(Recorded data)

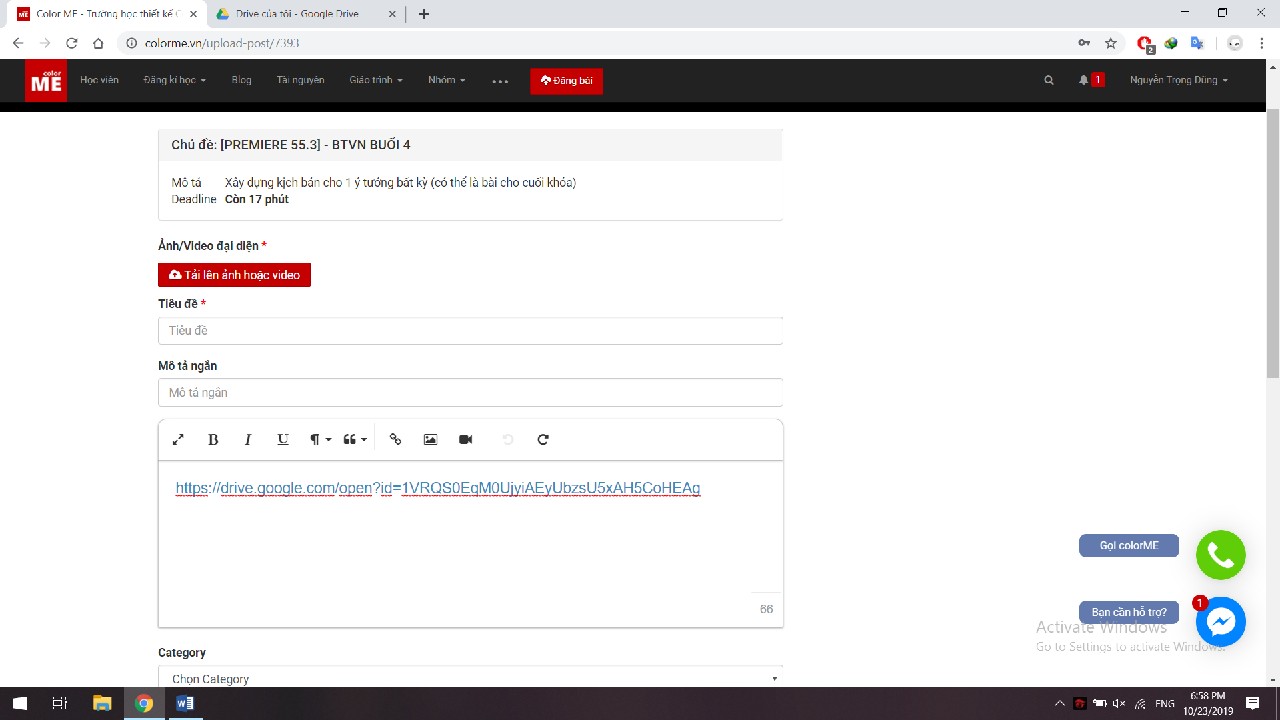Viewport: 1280px width, 720px height.
Task: Open the Messenger support chat bubble
Action: [1221, 622]
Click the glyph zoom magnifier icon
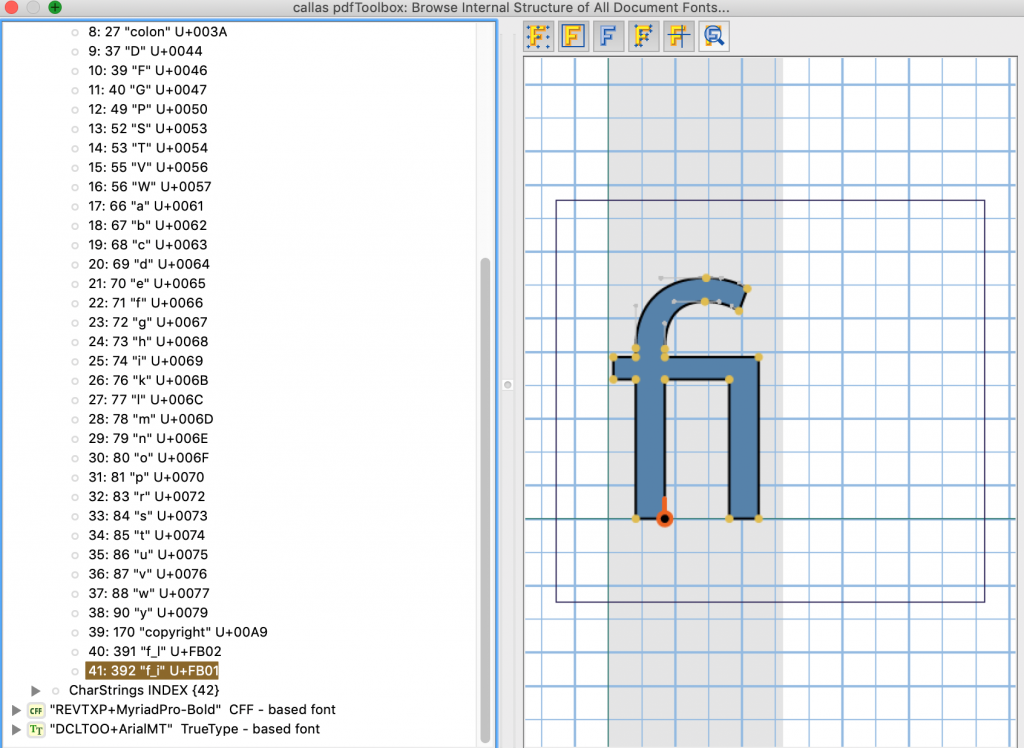 [714, 37]
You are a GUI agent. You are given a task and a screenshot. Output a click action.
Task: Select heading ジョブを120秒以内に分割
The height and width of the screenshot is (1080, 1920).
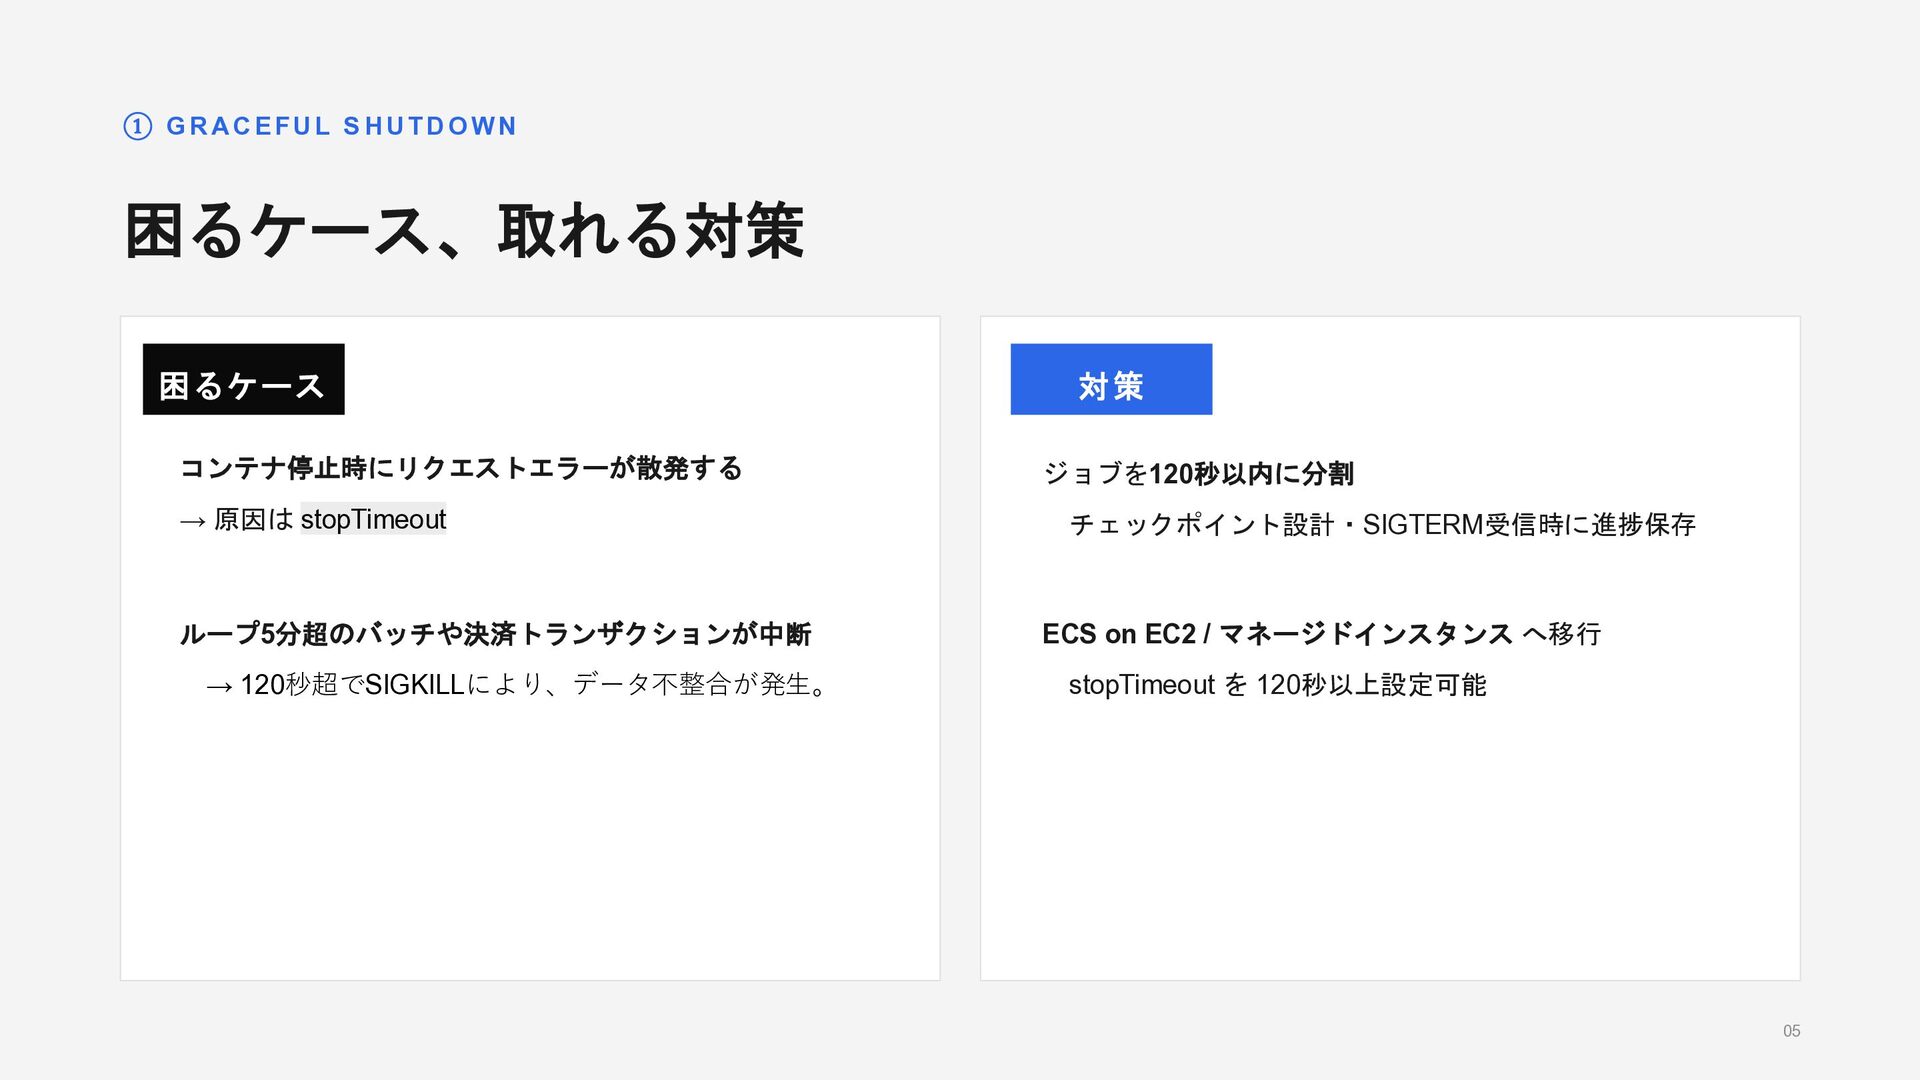tap(1197, 473)
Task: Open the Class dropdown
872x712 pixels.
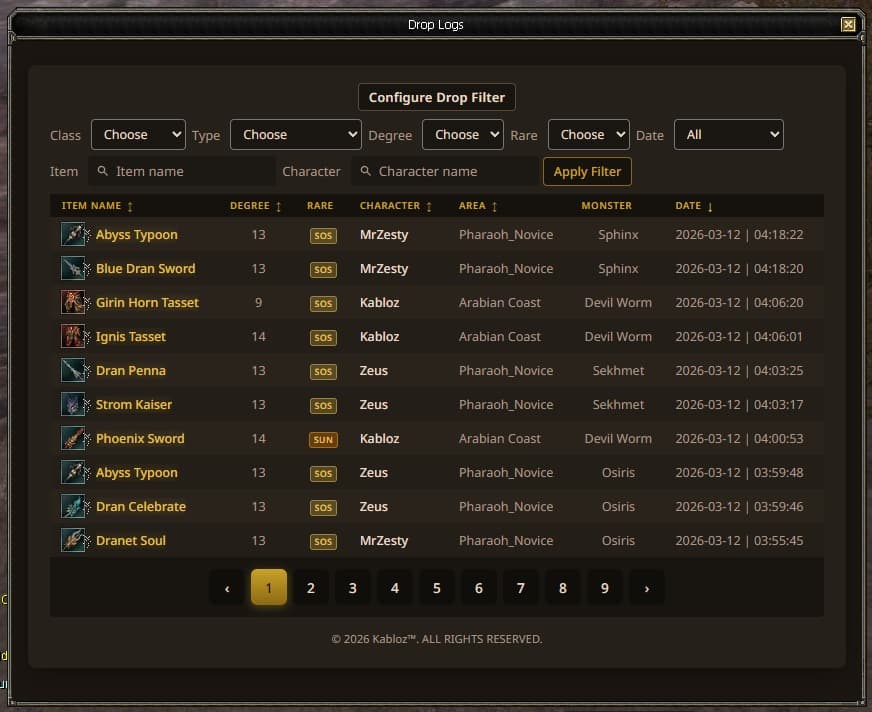Action: pos(138,135)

EXERCISE REQUIREMENTS:
Rewrite all the records above, replacing every "screenshot" with "screen image" and leaving everything else unchanged. Omit the pictures from your answer.

RESPONSE TO THE TASK:
Viewport: 1280px width, 720px height.
Task: Open the Messenger support chat bubble
Action: [1221, 622]
Click the glyph zoom magnifier icon
 [714, 37]
You are a GUI agent. You are given a task and a screen image. Output a click action.
Task: Select heading ジョブを120秒以内に分割
The height and width of the screen image is (1080, 1920).
tap(1197, 473)
Task: Open the Class dropdown
872x712 pixels.
Action: pos(138,135)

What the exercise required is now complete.